La dénomination des lieux est un problème qui revient toujours lorsque l’on travaille à une échelle fine sur les espaces ouverts. Il existe certes des lieux bien identifiés tels que des places, des squares ou des parcs, mais dès que l’on commence à s’écarter des centres et à s’intéresser à des endroits un peu quelconques, se pose la question de savoir quel nom leur donner lorsqu’il n’existe aucune dénomination officielle – et ce cas est bien plus fréquent qu’on pourrait le penser.
Dans les campagnes, il fut un temps où chaque parcelle avait un nom, souvent lié à ses caractéristiques physiques ou à son usage. La plupart de ces micro-toponymes sont tombés dans l’oubli lorsqu’ils n’ont pas été balayés par le remembrement en même temps que les haies et les chemins creux. Plus généralement, les changements d’échelle dans nos rapports à notre environnement participent à expliquer cet oubli. Pourtant, on perçoit aujourd’hui l’utilité de dénominations précises lorsqu’il s’agit par exemple de gérer des espaces naturels* ou de mettre en valeur des espaces délaissés.

DONNÉES DE L'EXERCICE>
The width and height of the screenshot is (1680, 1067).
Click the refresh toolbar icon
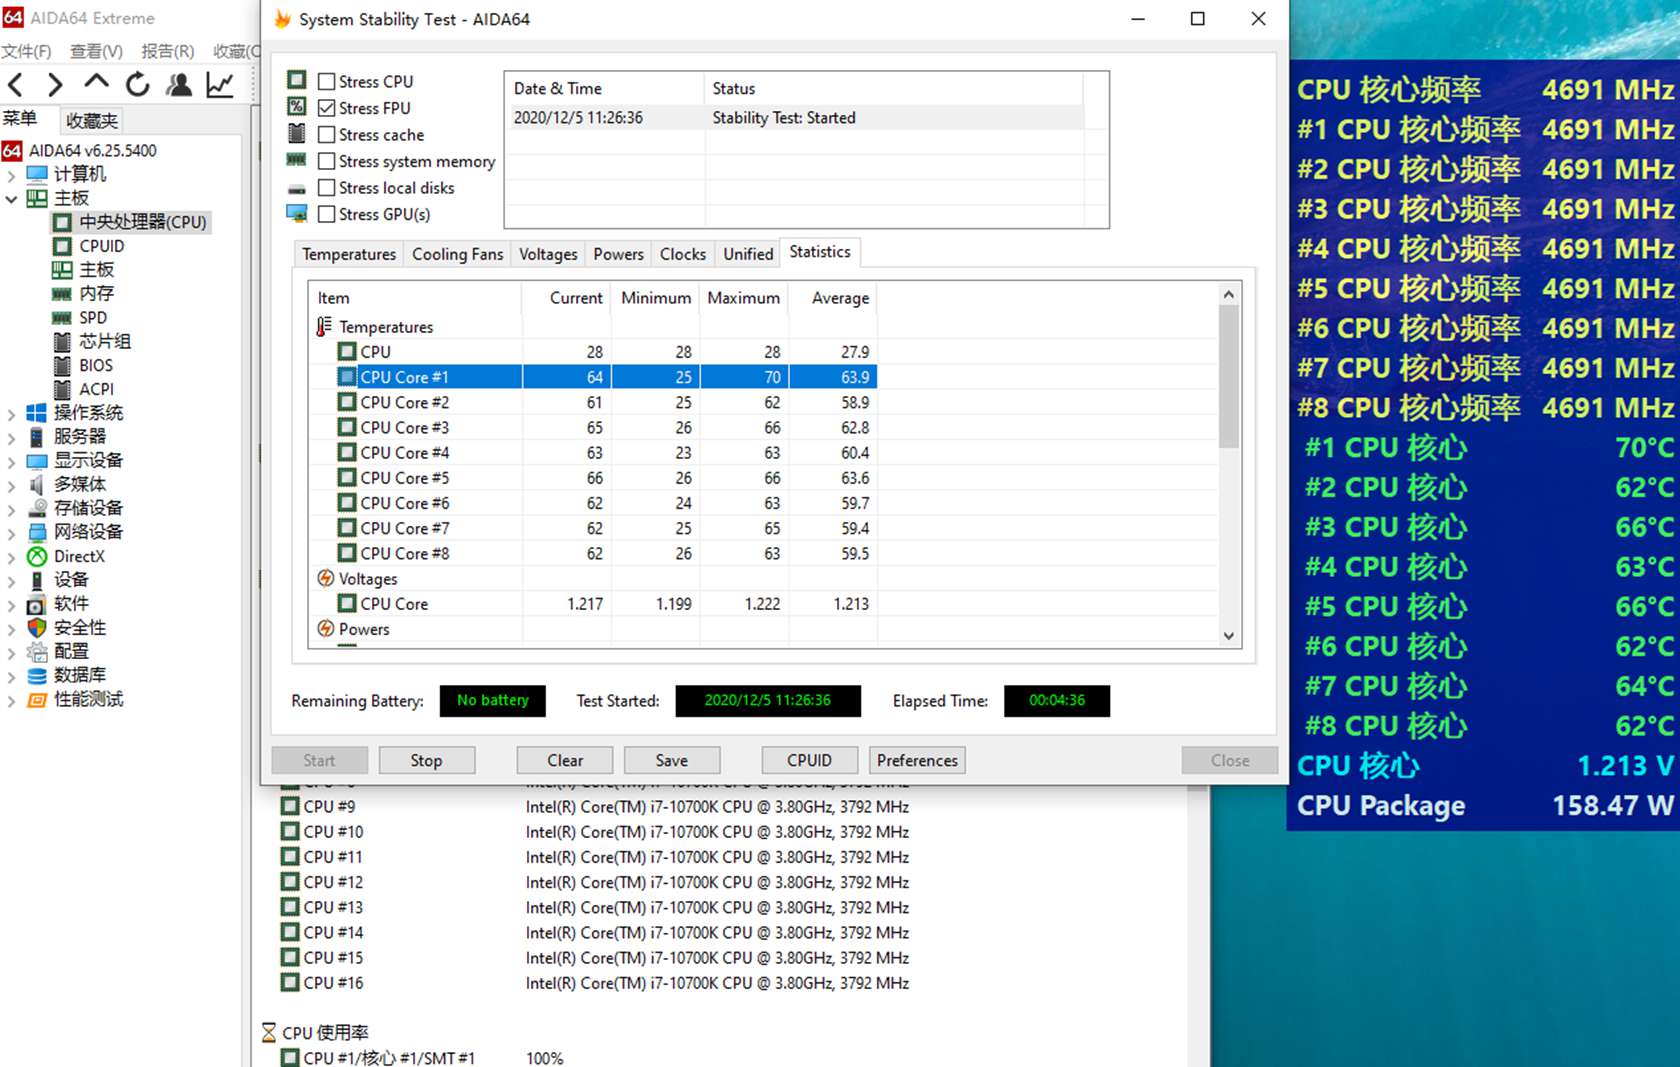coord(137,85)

--

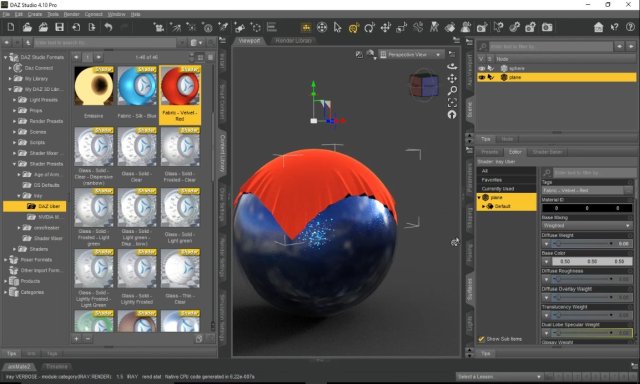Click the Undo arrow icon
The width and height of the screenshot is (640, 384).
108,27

---

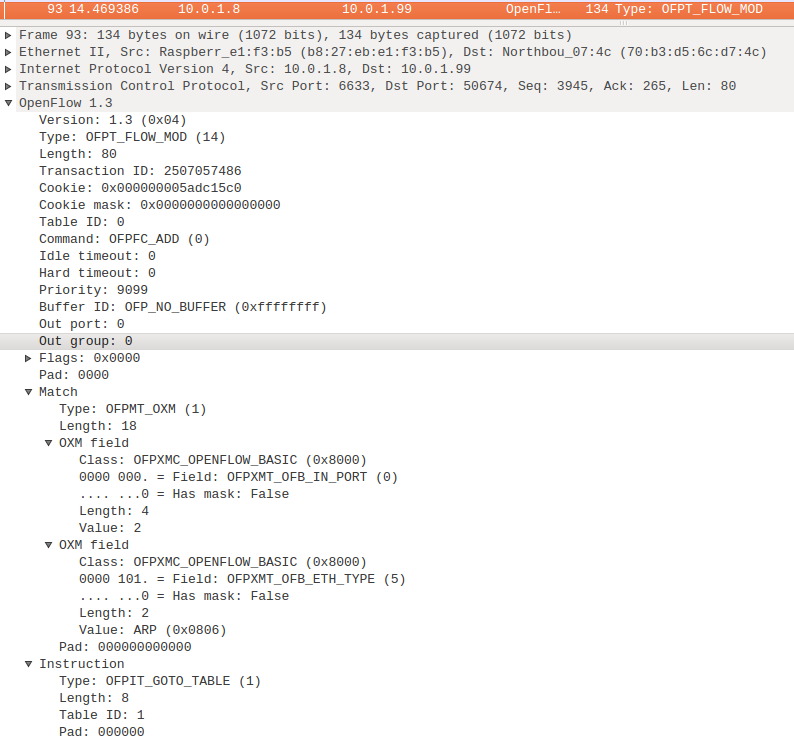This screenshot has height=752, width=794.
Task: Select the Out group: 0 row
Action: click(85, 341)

CONSIGNE 1> Recopiez le passage du texte sur la dénomination des lieux compris entre "Dans les campagnes, il" et "des espaces délaissés.", ces deux bornes incluses.
CONSIGNE 2> Réécrivez en CSV à deux colonnes, nommées demande et réponse, uniquement les enregistrements allant de la ligne contenant "The width and height of the screenshot is (1680, 1067)." à celle contenant "coord(137,85)", incluses, avec une ligne par demande et chaque champ entre guillemets, les sauts de ligne devenant des espaces. Laissez les images hors de la réponse, s'il vous plaît.

RÉPONSE ATTENDUE 1>
Dans les campagnes, il fut un temps où chaque parcelle avait un nom, souvent lié à ses caractéristiques physiques ou à son usage. La plupart de ces micro-toponymes sont tombés dans l’oubli lorsqu’ils n’ont pas été balayés par le remembrement en même temps que les haies et les chemins creux. Plus généralement, les changements d’échelle dans nos rapports à notre environnement participent à expliquer cet oubli. Pourtant, on perçoit aujourd’hui l’utilité de dénominations précises lorsqu’il s’agit par exemple de gérer des espaces naturels* ou de mettre en valeur des espaces délaissés.

RÉPONSE ATTENDUE 2>
demande,réponse
"The width and height of the screenshot is (1680, 1067). Click the refresh toolbar icon","coord(137,85)"